Children often can’t tell detectives what happened to them. But their injuries always tell a story. The essence of a child abuse investigation is determining the plausibility of an adult’s story, given the child’s condition. Could the child have sustained the injuries by falling off a bed, tumbling down stairs, or any number of accidents that parents routinely describe? Or does the story fail to account for the injuries?

As Nichols took pictures, a young resident physician walked into the room. “I was taking care of him,” the doctor said. “I just came up to see how he was doing.”

He borrowed an ophthalmoscope from the nurses, approached Joniah’s bed, and looked into his eyes. “He has retinal hemorrhaging like crazy,” the doctor said. “Dude, that sucks.”

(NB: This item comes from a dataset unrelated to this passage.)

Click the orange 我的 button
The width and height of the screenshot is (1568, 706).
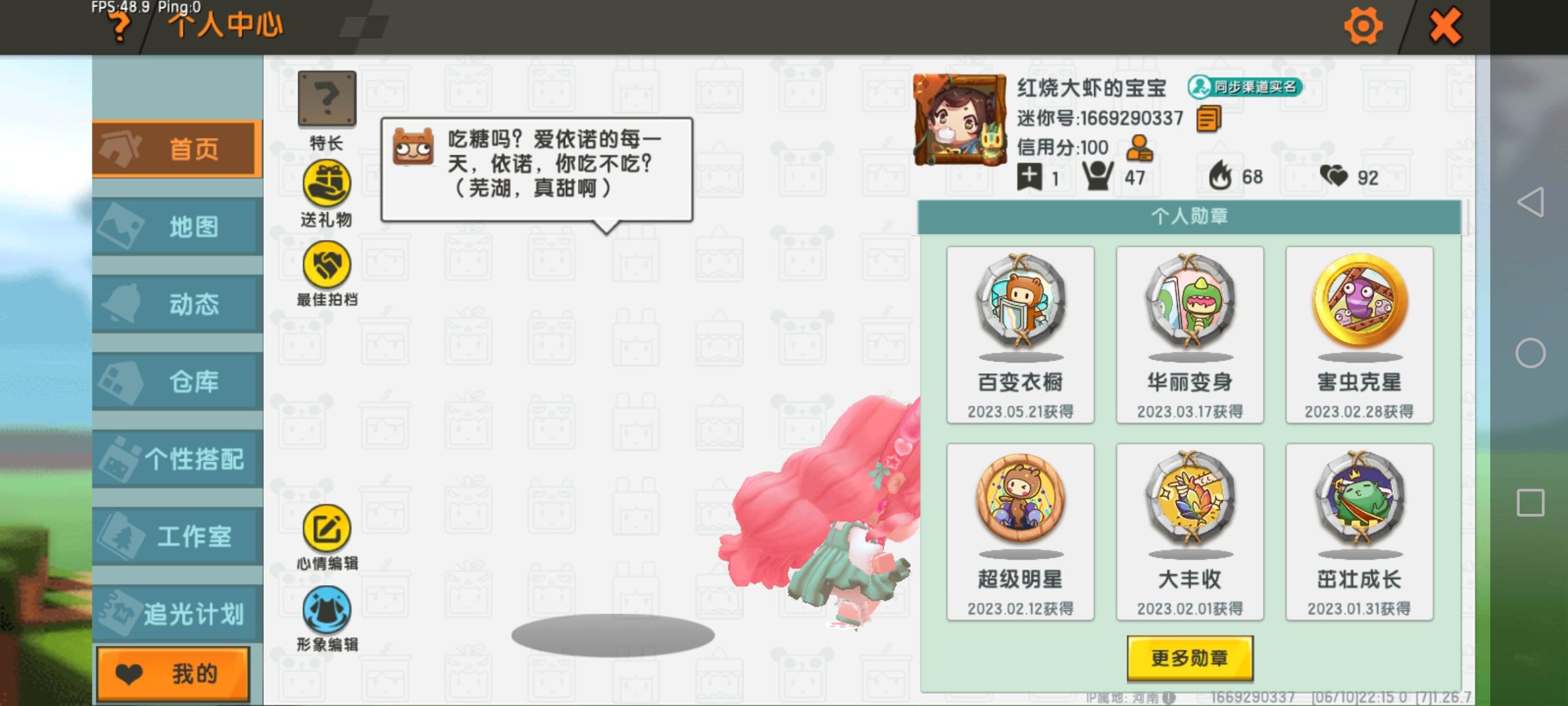(173, 674)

The vessels in Joniah’s eyes had burst, causing blood to pool. This could have been caused by devastating force to the head, such as a car crash or violent shaking.

The doctor offered the scope to Nichols. “Can you see that?” he asked.

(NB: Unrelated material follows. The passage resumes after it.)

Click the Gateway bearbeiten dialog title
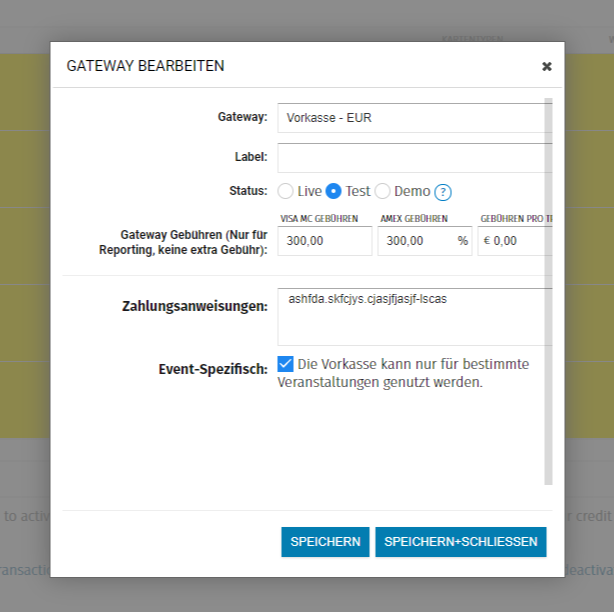 [x=145, y=66]
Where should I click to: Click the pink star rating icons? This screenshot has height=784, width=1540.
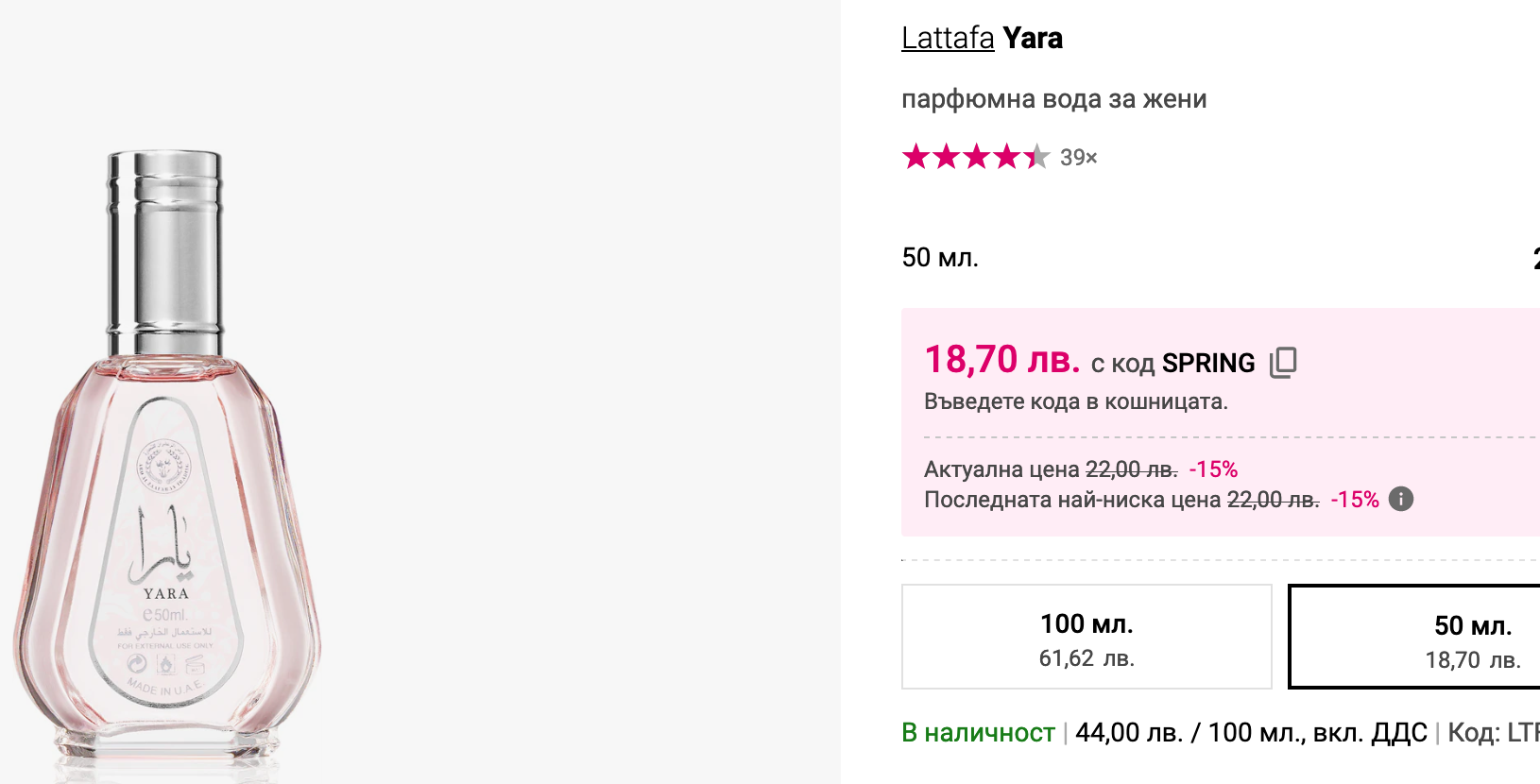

“Yes,” Nichols said. “Jesus.”

Standing beside Joniah’s bed, Nichols reached over and gently rubbed the baby’s arm. A devout Baptist, Nichols wanted to say a prayer over the child. But in this case, like so many others, she wasn’t sure what to pray. Should she pray that he live or that he die? Which would be more merciful? She closed her eyes.

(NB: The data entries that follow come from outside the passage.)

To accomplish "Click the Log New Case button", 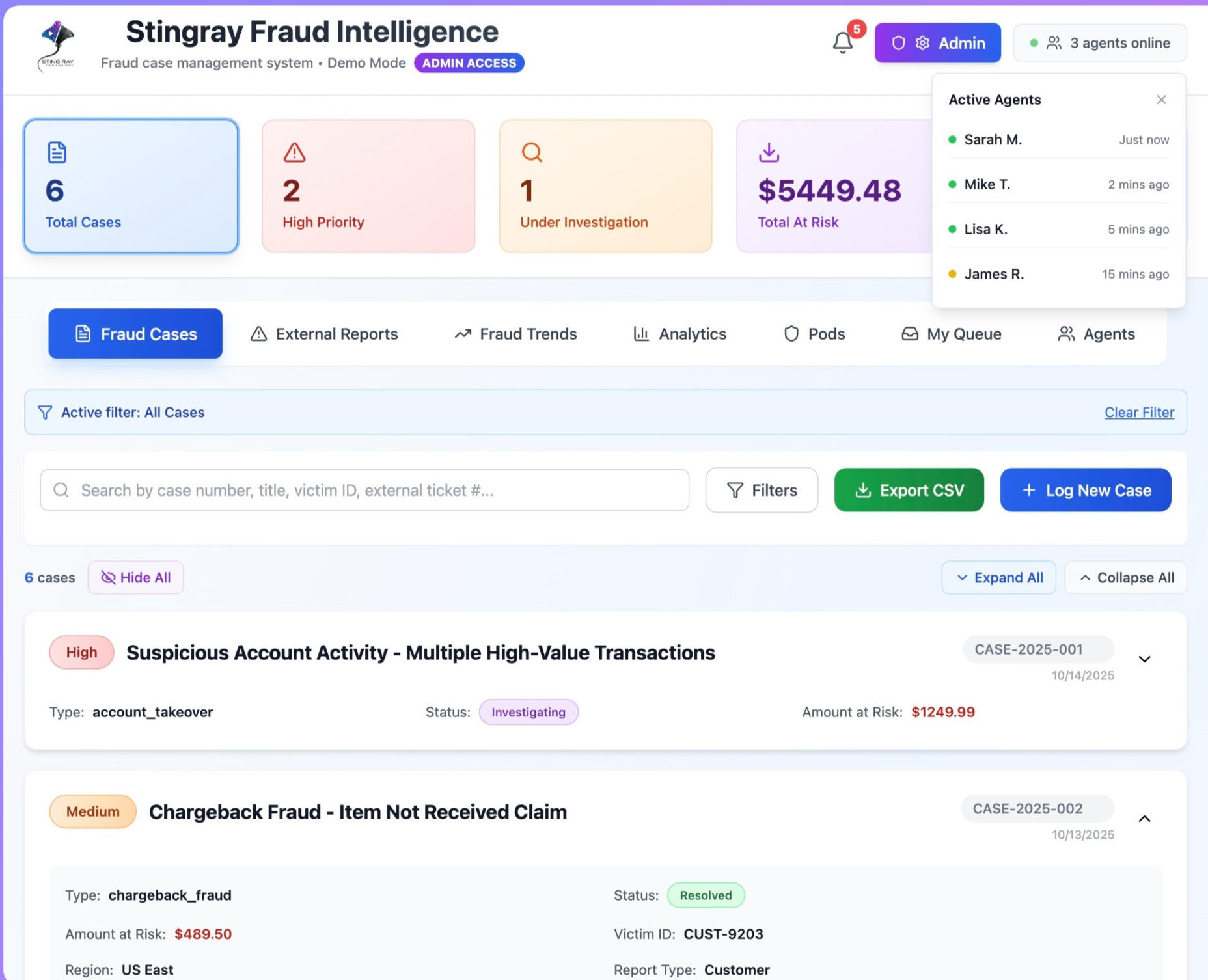I will [x=1086, y=490].
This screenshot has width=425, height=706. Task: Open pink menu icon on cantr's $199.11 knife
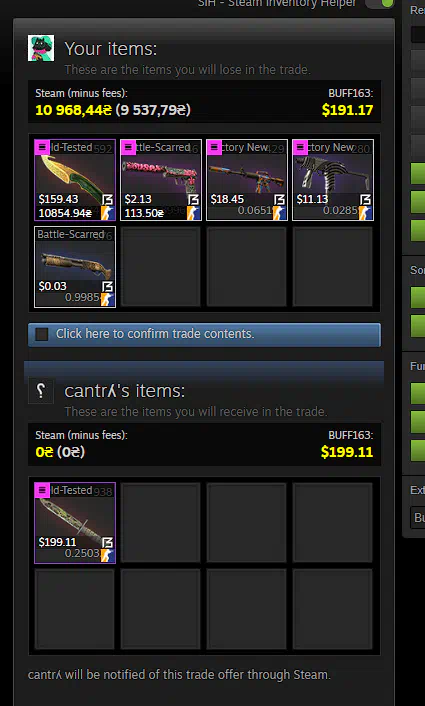pos(42,490)

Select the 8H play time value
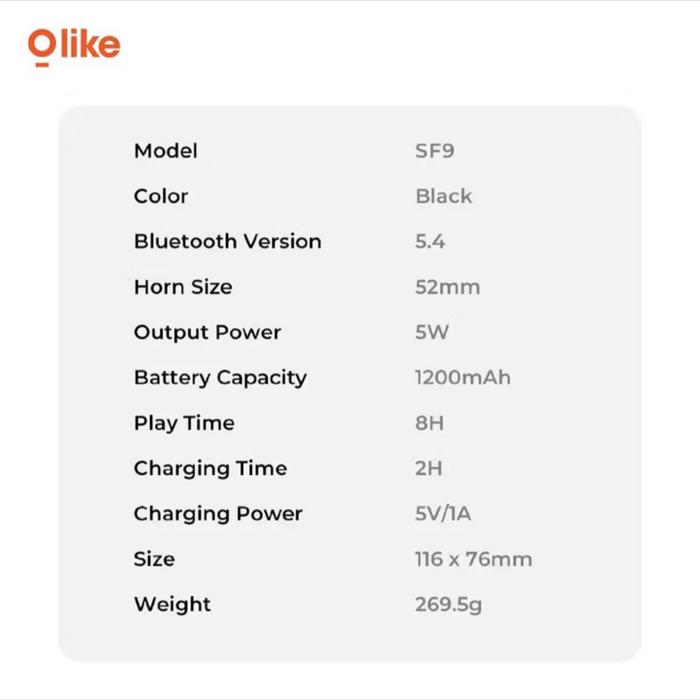click(x=429, y=423)
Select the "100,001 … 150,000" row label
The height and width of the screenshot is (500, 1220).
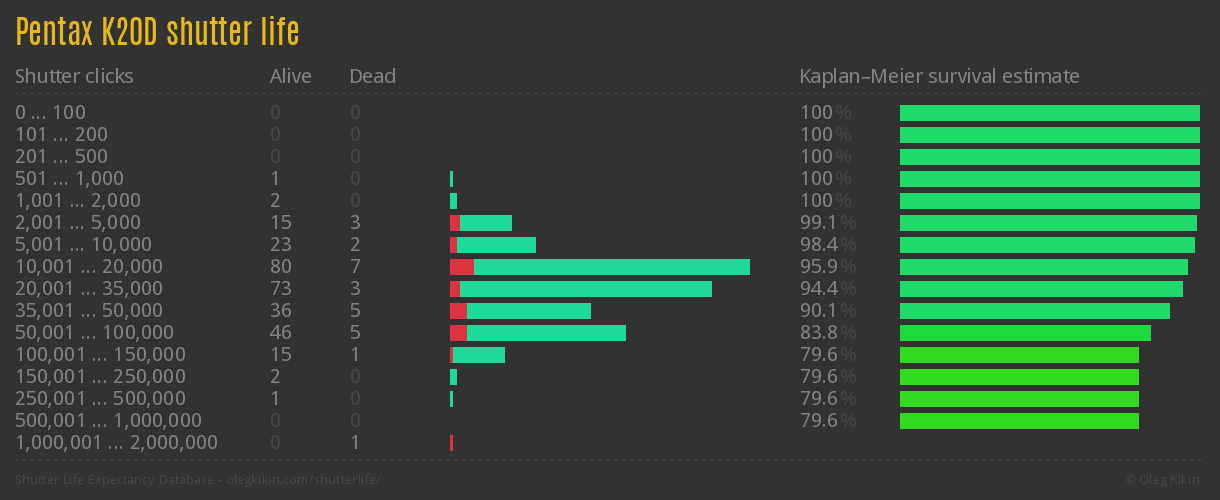100,355
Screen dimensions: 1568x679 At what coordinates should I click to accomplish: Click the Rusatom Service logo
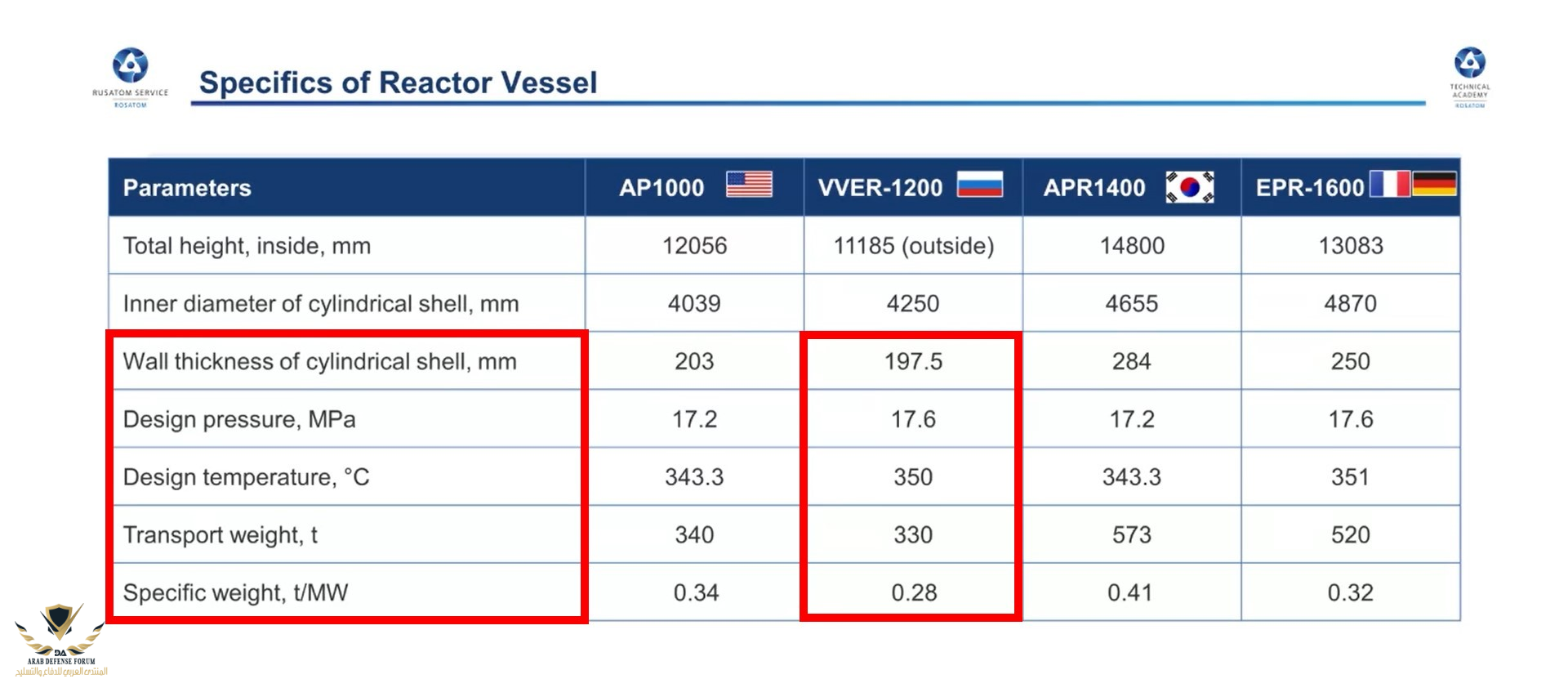click(x=130, y=77)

Lord, please lay your hands upon this little one. Your will be done.

She wanted the baby to know that he was not alone. It was always a powerful moment for Nichols, when an injured child was securely in the hands of doctors and cops and caseworkers. Sometimes there were so many people moving over the child with such sudden, focused energy that Nichols would just step back and watch as the light pushed back against the dark. To her, the trauma room at Children’s was a charged intersection, where people’s darkest, most brutal impulses collided with the most heroic and brave.

A nurse appeared in the doorway. “Do y’all know about the other girl across the way?” she asked. “She’s head-to-toe covered in bruises.”

Nichols looked at her watch. It was 10:30 pm.

“Ask them what city it happened in,” Nichols said. She waited for the nurse to return, thinking, Please don’t be Dallas.

“It happened in Greenville,” the nurse said.

“Thank God,” Nichols said. “I hate to say it, but that baby’s not mine.”


Every day the list grows name by name, week by week, month by month, until the file cabinets are filled with them. Babies who arrive in emergency rooms with bruises, bite marks, and broken bones. Toddlers who know the awful possibilities of belt buckles, hot irons, pots of boiling water, and cocked fists. Adolescents who fear the sound of a zipper going down in the dark.

“The true measure of a society is how we treat our children,” says Madeline McClure, head of the Dallas-based Texas Association for the Protection of Children. “If we can’t provide them with basic safety, then we have failed. And all the evidence shows that we are failing.”

It’s difficult to get a clear picture of the trends in child abuse. State and national figures show a decline in cases in recent years, yet emergency-room doctors say they are seeing more injured children than ever. The Dallas Children’s Advocacy Center handled a record 2,788 cases in 2013, a nearly 24 percent increase since 2011. Leaders there say the city continues to face a child abuse epidemic.

“I truly don’t believe the public is even close to aware that we have this big of a problem,” says state District Judge William Mazur Jr., who presides over abuse and neglect cases in Dallas. “I have lived in Texas all my life, and Texans would not put up with this if they understood what was happening. It’s an embarrassment. We ought to be ashamed of ourselves.”

Over the past decade, some 20 children a year were killed from abuse or neglect in the city of Dallas. In Texas, which has one of the highest rates of child homicide in the country, roughly 217 children are killed each year.